Investment bankers typically serve as middlemen and deal advisers. They help companies seeking funding to identify likely sources of funding, structure the deal and bring the company and prospective financial backers together.

Moffat is analyzing firms in a variety of disciplines as he searches for technologies that are almost ready for commercialization. There is often a gap between the time it takes between discovery and a marketable product, and the investment horizon of most venture capital firms. “Most professional investors have a pretty definitive time frame in which they need to get a return and get liquidity,” Moffat said. “Ten or 15 years is too long for most of them, five to seven probably pushes the envelope.”

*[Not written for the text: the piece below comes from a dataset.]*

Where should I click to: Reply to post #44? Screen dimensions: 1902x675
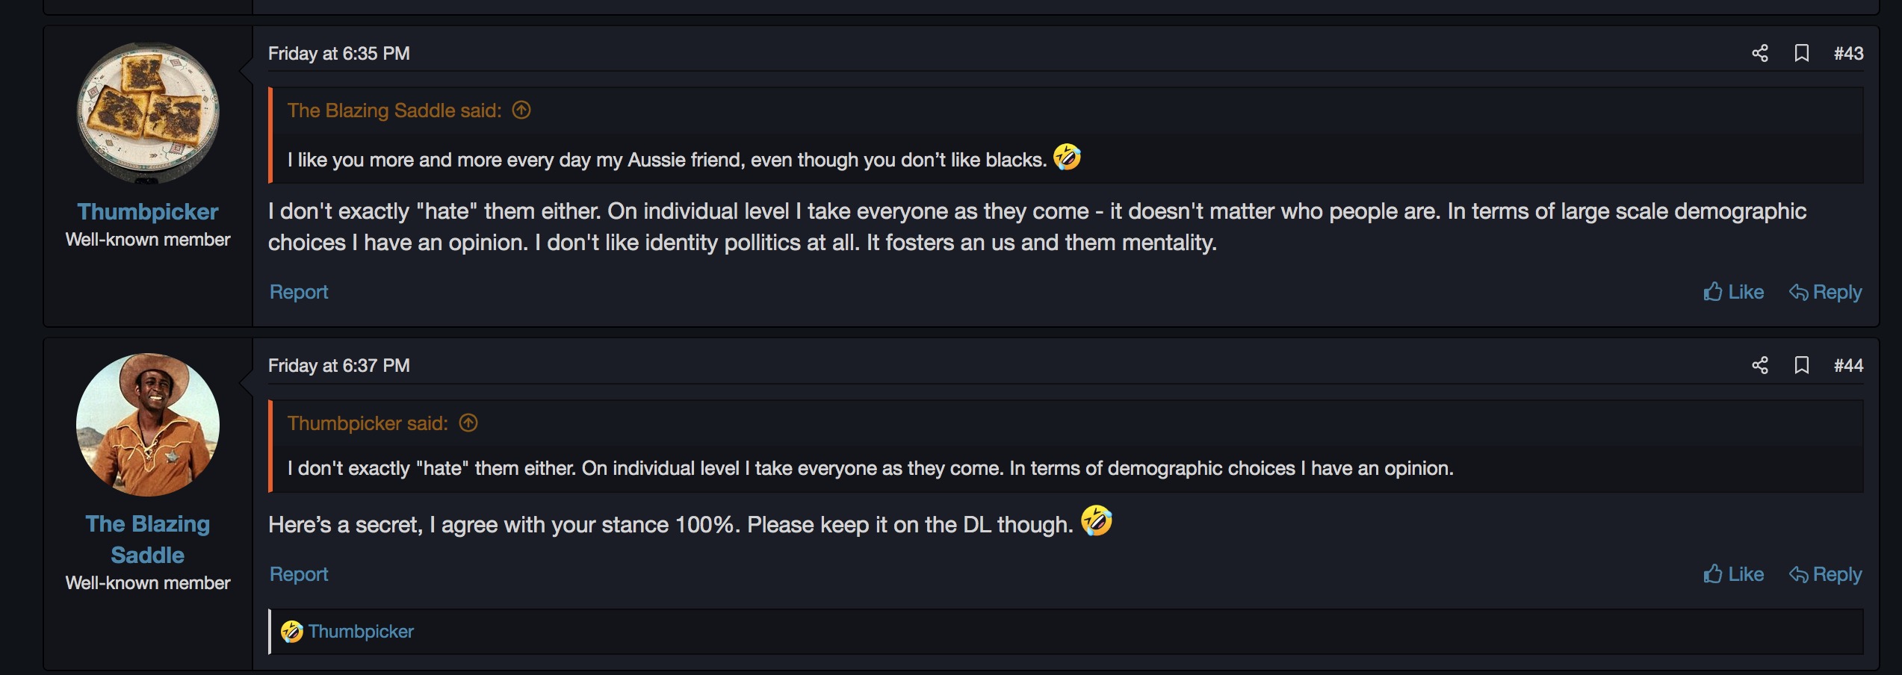pyautogui.click(x=1825, y=574)
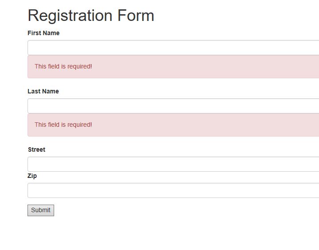Click the required error under Last Name
This screenshot has width=319, height=250.
63,125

By getting involved with a nanotech firm early in the process, Moffat believes he can help reduce the time to market, making his clients more attractive to prospective investors. Scientists often see too many possible avenues of development for a truly exciting new technology. In trying to follow all the possible directions, they may overlook the need to identify opportunities that can be commercialized quickly enough to satisfy investors.

“If you really focus hard on a business plan, I believe that a lot of companies can realistically shorten up their commercial activity,” he said. “There’s a tendency in a lot of these startup companies to try and pursue too many things.”

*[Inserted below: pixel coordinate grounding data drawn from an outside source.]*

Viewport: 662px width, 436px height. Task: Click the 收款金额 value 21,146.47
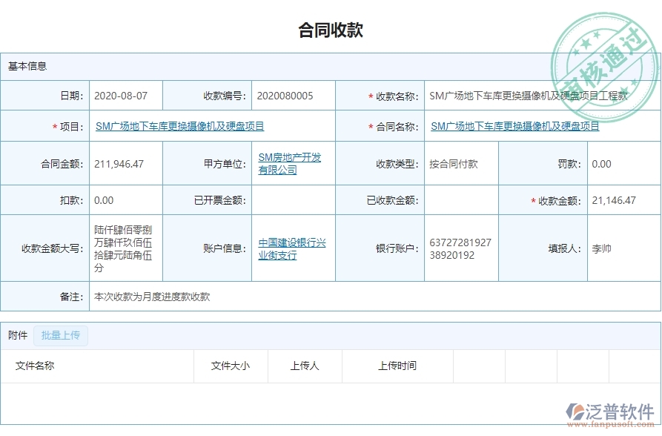(x=612, y=200)
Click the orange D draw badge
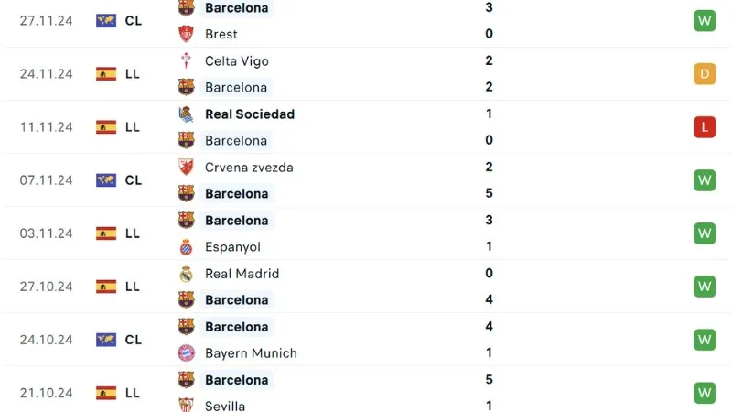732x412 pixels. point(704,74)
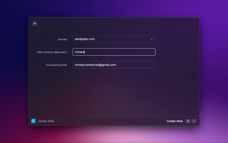Place cursor after the word richard
Viewport: 228px width, 143px height.
(x=85, y=52)
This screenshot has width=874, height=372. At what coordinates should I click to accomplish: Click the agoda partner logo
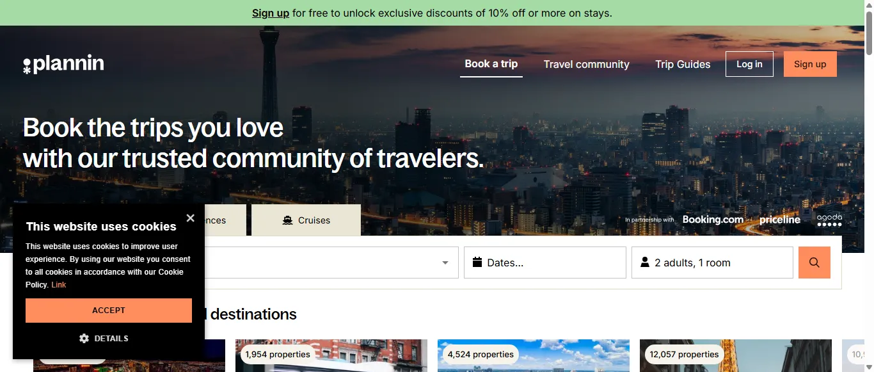pos(829,220)
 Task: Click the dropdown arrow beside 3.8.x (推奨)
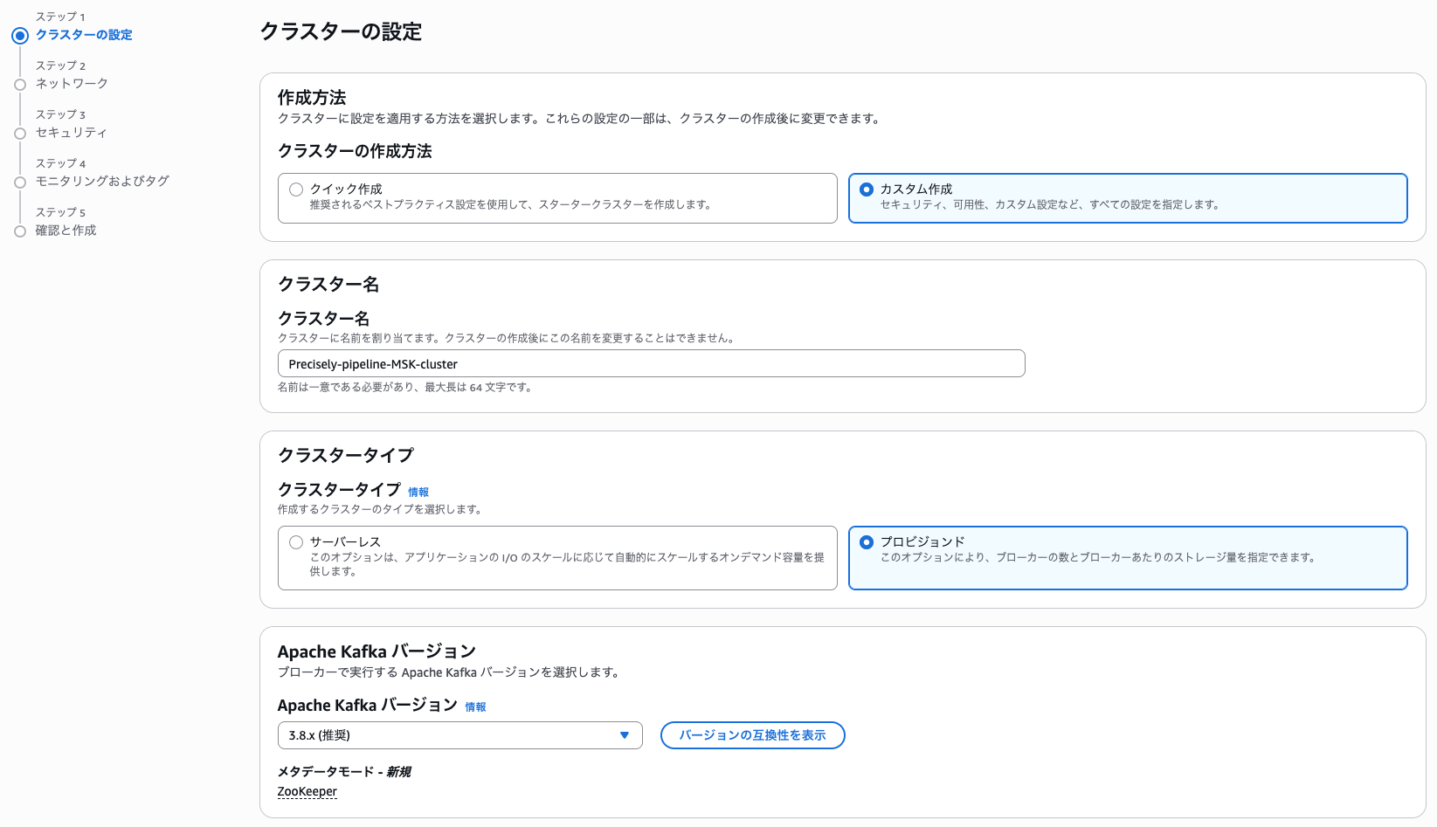pyautogui.click(x=625, y=735)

Many entrepreneurs, Moffat said, don’t have a good grasp of the time and effort required to assemble a management team and get all the elements in place that investors expect. “There are a lot of structuring issues that come up for small companies. I think it’s far more difficult than most of them realize.”

Trained as an engineer, Moffat has recent experience following nanotech firms as an analyst, and more than three decades of experience on Wall Street. Before launching NanoTech Financing Solutions, Moffat was director of research and a managing director at SunTrust Robinson Humphrey Capital Markets in Atlanta.

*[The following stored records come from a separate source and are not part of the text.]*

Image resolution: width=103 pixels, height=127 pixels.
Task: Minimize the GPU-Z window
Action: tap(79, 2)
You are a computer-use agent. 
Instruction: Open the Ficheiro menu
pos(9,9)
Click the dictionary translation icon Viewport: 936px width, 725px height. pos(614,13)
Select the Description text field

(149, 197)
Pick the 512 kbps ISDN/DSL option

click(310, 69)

There’s a venture capital fund in the future, too, Moffat said, although he thinks it’s a year or two away from reality. “I think that in a couple of years, there will be a much better environment for making those investments,” he said. Until then, NanoScience Capital is dormant.

Of course, venture capitalists are eyeing the nanotechnology sector and a few have taken the plunge. Nearly half of the attendees at the Los Angeles Regional Technology Alliance’s (LARTA) annual nanotechnology conference are venture capitalists, private equity firms and investors trying to get up to speed on the emerging industry, according to Lynn Foster, director of technology consulting at the nonprofit technology development agency.

“We believe there is a lot of potential (in nanotechnology),” said Bob Blackstock, a senior associate at NGEN Partners, a venture capital firm in Santa Barbara, Calif. NGEN has made investments in five nanotech firms so far, he said. “I think it’s very early, and the industry is overhyped,” he said. Echoing Moffat’s views, Blackstock said the most difficult aspect of nanotech investing for his firm is to “try to assess how long it will take” for an investment to pay off.

Moffat believes that when investors decide the time is right to get into nanotechnology, there will be frenzy among investors trying to get in, just as there was when Internet companies became the must-have investments in the late 1990s. “I think there’s a terribly exciting time coming up for nanotech,” he said.